╭─ INFORMATION PROVIDED
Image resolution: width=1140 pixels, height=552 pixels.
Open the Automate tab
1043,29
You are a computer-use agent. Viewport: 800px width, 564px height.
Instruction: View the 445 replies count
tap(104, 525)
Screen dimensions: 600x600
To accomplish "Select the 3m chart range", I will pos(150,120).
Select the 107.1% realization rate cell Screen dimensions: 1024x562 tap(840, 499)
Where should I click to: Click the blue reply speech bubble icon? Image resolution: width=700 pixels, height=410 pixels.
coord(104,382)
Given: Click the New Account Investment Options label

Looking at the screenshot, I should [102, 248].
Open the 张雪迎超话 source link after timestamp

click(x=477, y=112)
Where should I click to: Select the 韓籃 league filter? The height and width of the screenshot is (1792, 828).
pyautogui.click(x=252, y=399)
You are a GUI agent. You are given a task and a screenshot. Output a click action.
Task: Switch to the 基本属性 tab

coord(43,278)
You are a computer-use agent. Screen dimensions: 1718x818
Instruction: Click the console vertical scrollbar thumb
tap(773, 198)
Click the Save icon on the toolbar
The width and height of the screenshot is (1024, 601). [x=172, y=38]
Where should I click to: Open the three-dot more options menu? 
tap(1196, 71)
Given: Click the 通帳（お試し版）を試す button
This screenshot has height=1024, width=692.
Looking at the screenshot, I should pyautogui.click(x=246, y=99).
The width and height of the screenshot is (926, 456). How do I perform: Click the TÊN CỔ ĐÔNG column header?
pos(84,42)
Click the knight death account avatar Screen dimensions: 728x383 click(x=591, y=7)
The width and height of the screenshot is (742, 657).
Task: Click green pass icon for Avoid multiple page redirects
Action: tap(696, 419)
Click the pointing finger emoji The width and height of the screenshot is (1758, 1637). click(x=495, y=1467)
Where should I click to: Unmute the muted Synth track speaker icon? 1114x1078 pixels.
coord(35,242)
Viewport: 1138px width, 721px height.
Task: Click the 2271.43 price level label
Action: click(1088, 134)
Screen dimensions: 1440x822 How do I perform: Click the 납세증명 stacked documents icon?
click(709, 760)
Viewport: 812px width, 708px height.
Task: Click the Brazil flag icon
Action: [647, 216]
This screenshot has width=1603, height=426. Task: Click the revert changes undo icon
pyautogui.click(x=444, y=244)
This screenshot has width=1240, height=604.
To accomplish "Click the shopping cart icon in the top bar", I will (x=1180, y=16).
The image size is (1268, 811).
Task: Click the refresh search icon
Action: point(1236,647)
╰─
YOUR INSTRUCTIONS ▸
Find each line in the records that contains the string "accomplish", matching case exactly, and copy those lines in full.

ANSWER IN FULL ▸
To accomplish "Select the 3m chart range", I will pos(150,120).
To accomplish "Click the shopping cart icon in the top bar", I will (x=1180, y=16).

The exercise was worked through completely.